Service Maps are a lie

Service Maps are a common feature of APM solutions today. They are marketed as tools to help you understand the communication graph of your services. However, the reality is that they simply lack the context to give you accurate information and can even lead you to misunderstand the flow of requests in your system.

A simple example

Here is a graph of flights from between 3 cities. This graph says there are 200 passengers to NewYork from San Francisco. It doesnt say how many of those 200 passengers are coming via Seattle and just have San Francisco as their connecting flight. Looking at this graph, we may also think that everyone from Seattle is only going to San Francisco when in reality some passengers may be traveling to New York but using San Francisco as their connecting flight.

We have connected 2 disjointed pieces of information, flights leaving San Francisco and flights leaving Seattle, without any context. Adding that context in the diagram below things are much more clearer.

We can see now that of the 100 Seattle passengers to San Francisco,  80 have a connecting flight to NewYork. We now know exactly how many passengers are coming to NewYork from each city.

Here is a Service Map from Datadog.

  • How many calls to postgresql are made with requests that came only from du-router?
  • How do the calls change over time?
  • Are there direct requests to du-coord made, that do not come via another service, but that result in calls to postgresql?
  • Is du-coord running a periodic job that makes calls to postgresql or du-indexer?
  • Do incoming requests from du-indexer result in separate calls being made back to du-indexer (resulting in a cycle) or are calls to du-indexer from du-coord only made on incoming requests via du-router?

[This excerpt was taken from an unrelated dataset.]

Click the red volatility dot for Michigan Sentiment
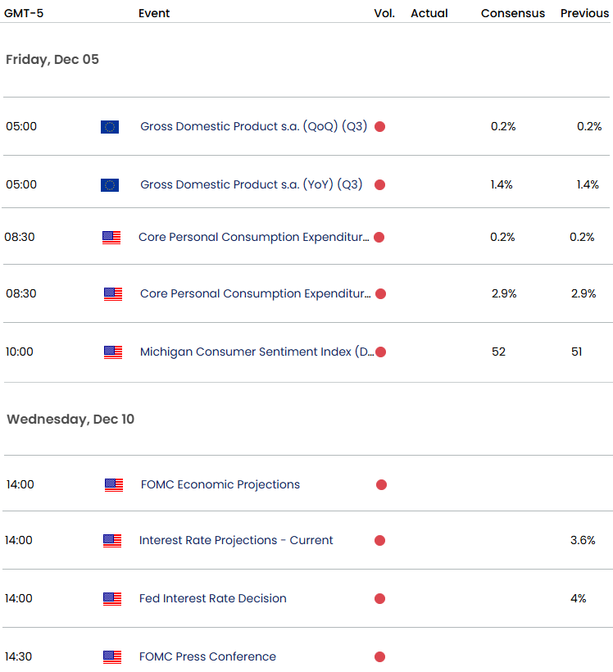(x=380, y=352)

The Service Map has simply connected two disjointed pieces of information:

  1. There are 2 services (du-router and du-indexer) that talk to du-coord.
  2. du-coord talks to 2 different services (postgresql and du-indexer).

The map is showing correlation when we are looking for causation.

The Service Map simply doesnt have enough information for one to understand and debug the flow of requests through your system. It is also a point-in-time graph only which doesnt show you how the communication between entities changed over time.